COMPLETE THE FOLLOWING:
A: Do statements (i), (ii) and (iii) agree with the passage on Sciola's sound stones? Answer yes or no to each and quote the words that decide it: (i) In 2000, the basalt and limestone works of Orosei were exhibited in both Hanover and Havana. (ii) The path in the park of Villa Olmo was inaugurated in 2002. (iii) The Budapest exhibition dedicated to Sciola was titled Zenélőkövek.
B: Will you proceed with the passage on Sciola's sound stones, picking up after its last sentence?

That same year, Pietre Sonore were used in a concert of electronic music at the Teatro della Scala in Milan, on the occasion of the first performance of an unpublished work by the composer Antonio Doro from Sassari, while in 2000 the works of basalt and limestone of Orosei were exhibited both at the International Expo in Hanover and the Book Fair in Havana in Cuba.
In 2001 a path entitled Sciola: scultura e suoni di basalto was inaugurated in the park of Villa Olmo,in Como, but it was the following year that the Maestro officially entered the history of sculpture, music and Italian architecture, when the famous architect Renzo Piano places a large basalt sound, a symbol of eternal music, in the garden overlooking the new Auditorium of Music in Rome, inaugurated on April 21st. That same month, the Müvészet-Malomszentendre in Budapest dedicates to Sciola a large anthological exhibition entitled Zenélőkövek (Sound Stones).

AVAILABLE DATA:
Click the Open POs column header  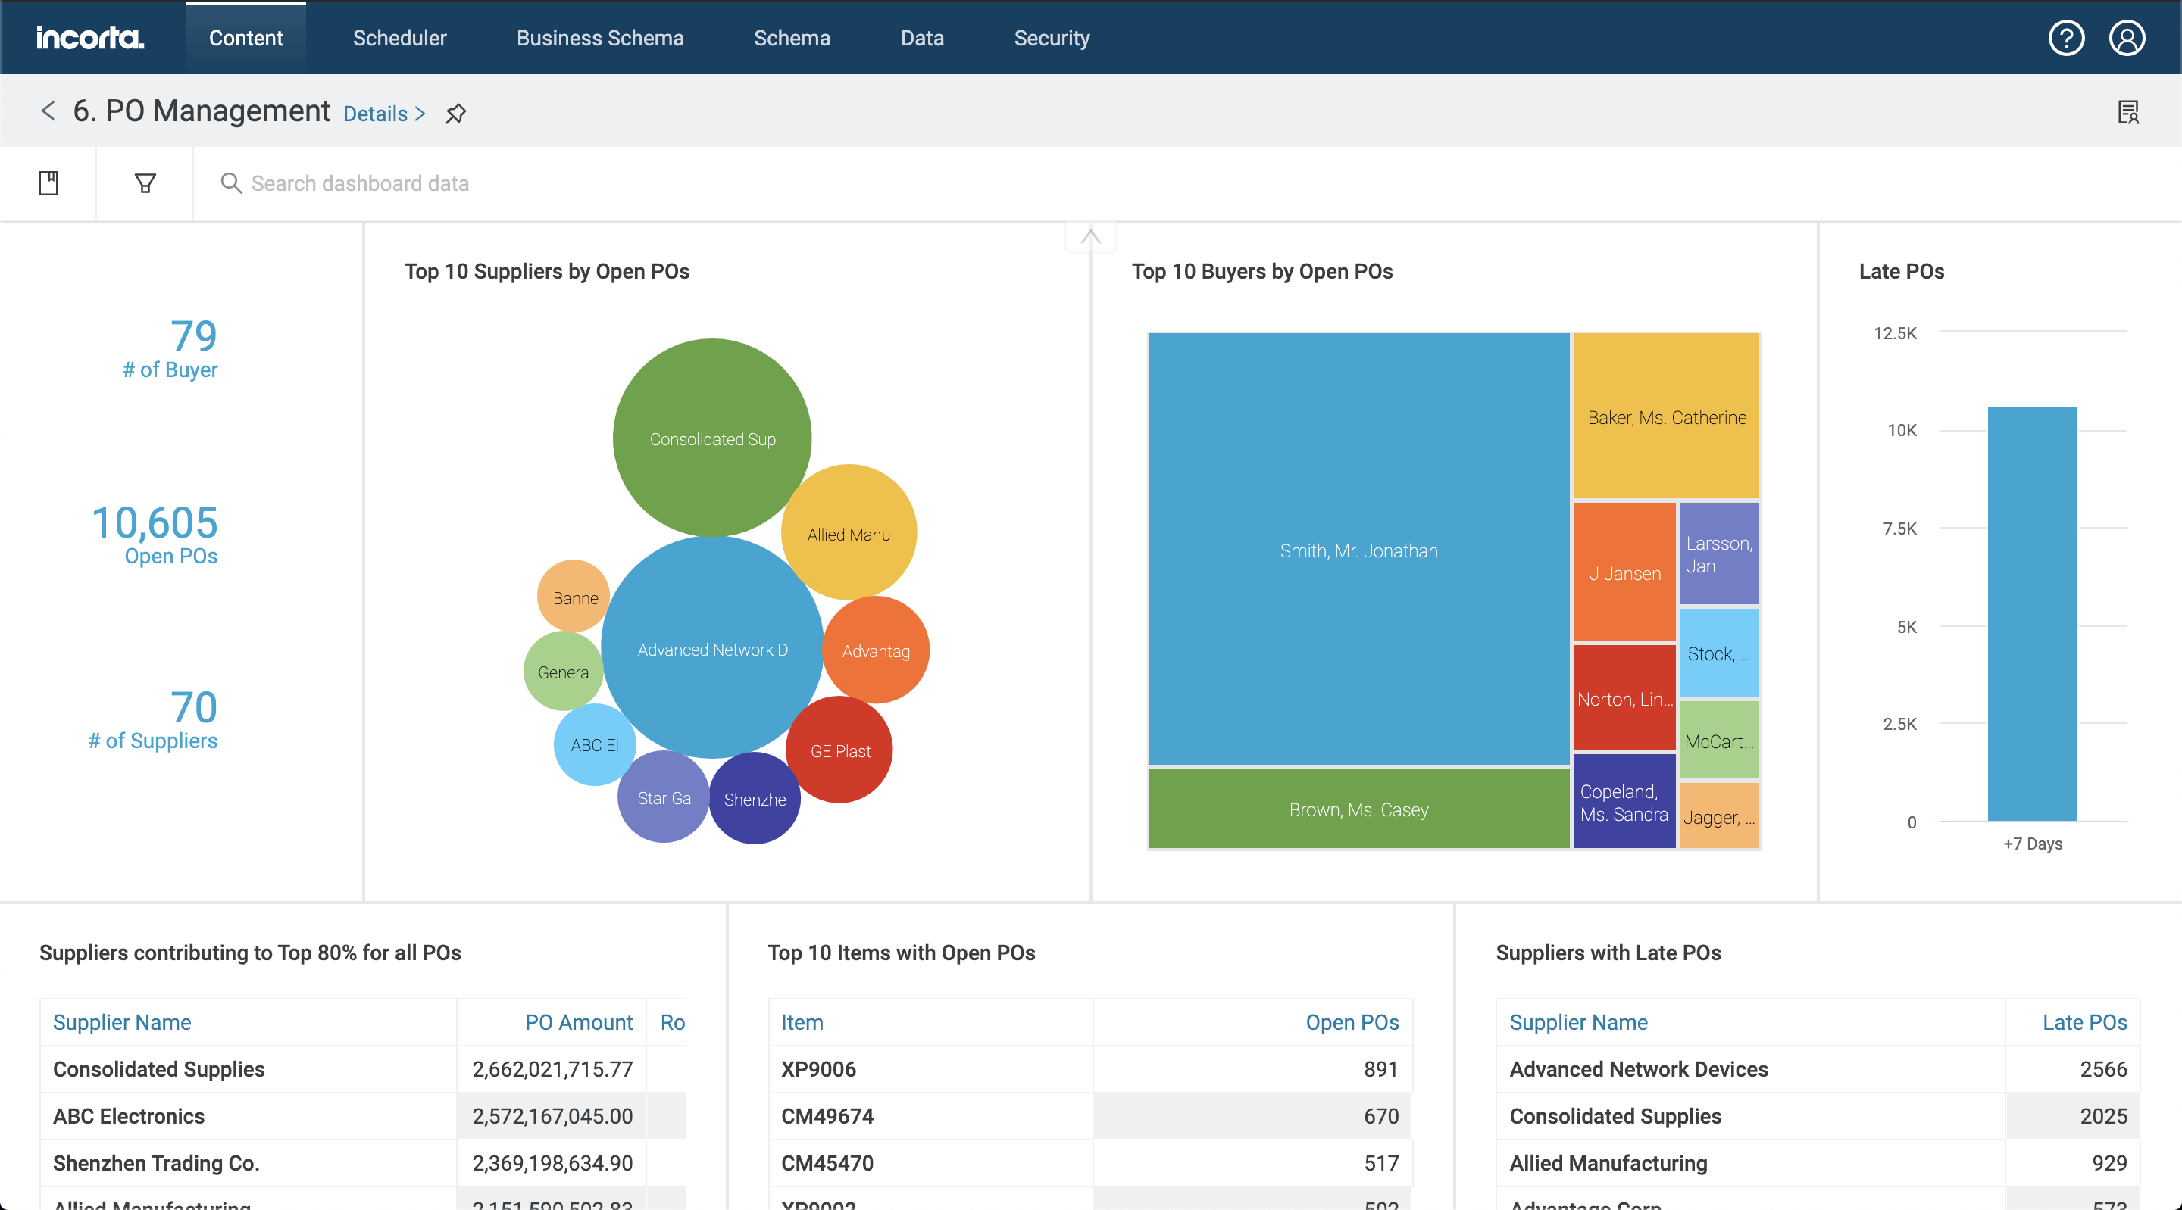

RESULTS FOR EACH TASK:
A:
(i) Yes: "in 2000 the works of basalt and limestone of Orosei were exhibited both at the International Expo in Hanover and the Book Fair in Havana in Cuba."
(ii) No: "In 2001 a path entitled Sciola: scultura e suoni di basalto was inaugurated."
(iii) Yes: "a large anthological exhibition entitled Zenélőkövek (Sound Stones)."

B:
Tireless and frenetic traveller, Sciola participates once again in the Venice Biennale, exhibits a new series of monumental sculptures on the square of the Lower Basilica of Assisi, inaugurates a large solo exhibition in Luxembourg, organizes exhibitions around the world and seminars with students. In 2012 he was awarded the Commendatore of the Order of Merit of the Italian Republic, and two years later he curated the scenography of Giacomo Puccini’s Turandot within the new opera season of the Teatro Lirico in Cagliari.
Pinuccio Sciola died on the 13th of May 2016. The funeral was attended by more than 8,000 people in a village dressed in white, with sheets and drapes hanging on the windows and balconies, to commemorate the artistic revolution that turned San Sperate into a country-museum where still today, through the magical world of the Sound Garden, we celebrate the philosophy of life and artistic research of the Master.
How to reach the sound garden of Pinuccio Sciola?
The Giardino Sonoro di Pinuccio Sciola is in via Oriana Fallaci in San Sperate in the province of Cagliari, about 30 kilometers away from the Sardinian capital.
The museum is open daily from 10:00 to 20:00 and the ticket office closes at 19:00. The entrances are contingent and staggered every hour, and it is mandatory to wear the mask inside the Sound Garden. For more information, you can send an email to ungiornoasansperate@gmail.com or contact the phone number +39-3245875094.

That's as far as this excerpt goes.